Posted: September 16, 2019

By Kaitlin, Lauren and David Grierson and Cathy Matthews

Kaitlin and Lauren Grierson at a 2019 tree-planting event in Ajax, Ont. with Rob Keen, CEO of Forests Ontario

In October 2018, leaders of the United Nations’ environment, development, and agriculture departments issued a joint statement declaring that:

“Forests are a major, requisite front of action in the global fight against catastrophic climate change – thanks to their unparalleled capacity to absorb and store carbon. Stopping deforestation and restoring damaged forests could provide up to 30% of the climate solution.

The UN supports a goal to plant one trillion trees. We are 15 year old Canadian twins with a call for global collaboration to help meet this trillion tree goal.

As twins all we know is collaboration. We are also part of the greatest collaboration generation in history. Our generation was born into the digital era. We collaborate across boundaries by sharing, posting, messaging and tweeting. We can also look to the forests for mind-blowing acts of collaboration. The old growth nourishes the new. Forest bacteria, fungi and root systems collaborate too.

In 2016, we started planting trees to take responsibility for our carbon footprint. Having moved from Vancouver to Toronto, we missed the trees of the West Coast. Setting a launch goal of 1000 trees kick-started our learning about forests. Next, we established TreesCO2 to inspire tree planting through action and education. We got help at local community tree planting events with amazing organizations such as Forests Ontario. Forests Ontario showed us how to plant our first tree. They should know, Forests Ontario is now well on their way to planting 50 million trees. Our trees grew and so did we.
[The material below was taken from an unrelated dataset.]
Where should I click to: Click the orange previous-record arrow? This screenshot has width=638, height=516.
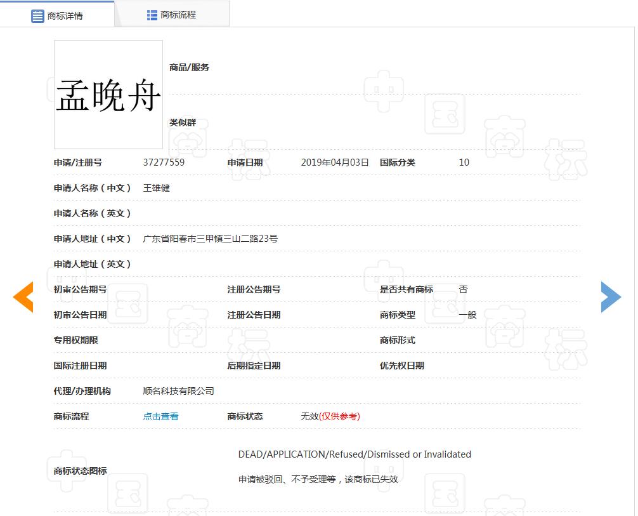23,297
We quickly surpassed our goal of 1,000 trees and set a new goal of 1,000 trees each. While 1,000 trees is small, it gave us a pretty big idea. What if there were 1,000 trees planted for every youth in the world?

The UN reports there are approximately 1.2 billion youth in the world aged 15-24. Planting 1,000 trees for each of the world’s youth would exceed the UN’s trillion tree target.

We call this the Global Forest Project: 1,000 trees for every youth in the world through strength based collaboration.

In collaboration with the United Nations Nature-Based Solutions work stream, The Global Forest Project invites all countries, governments, organizations and individuals to contribute according to their strengths. These strengths include reforestation potential, money and human talent.

The maple leaf on Canada’s flag is a clue to one of Canada’s great strengths. An important study by Bastin et al in the July 2019 issue of Science 365, reports that almost 1 of every 10 hectares of global tree restoration potential is in Canada. With over 78 million hectares of Canadian restoration land available, our partner, Forests Ontario, believes Canada has the capacity to plant at least 117 billion trees. Canada’s greenhouse gas emissions per capita are extremely high. Our home country has both a tremendous responsibility and opportunity to plant trees and to play a leading role in climate action.

On September 23rd, the United Nations hosts the 2019 Climate Action Summit in New York. We issue a call to global leaders on behalf of all youth to follow our generation’s lead to collaborate across geographic, economic, political, religious and language boundaries to plant a Global Forest. To plant 1,000 trees for every global youth. To plant our future. Plant a tree. Plant a future.

Toronto high school students Kaitlin and Lauren Grierson are Co-Founders of TreesCO2, Canadian Young Champions for Nature and Co-Ambassadors of Ontario’s Green Leaf Challenge.  They will  participate in the United Nations Climate Action Summit Coalition Meetings, convened by UN Secretary General António Guterres on the weekend of September 21st-22nd in New York. While in New York, Lauren and Kaitlin will also be speakers at the Nature’s Climate Hub’s Big Ideas Talks on Forest and Restoration Action Day,  September 22nd.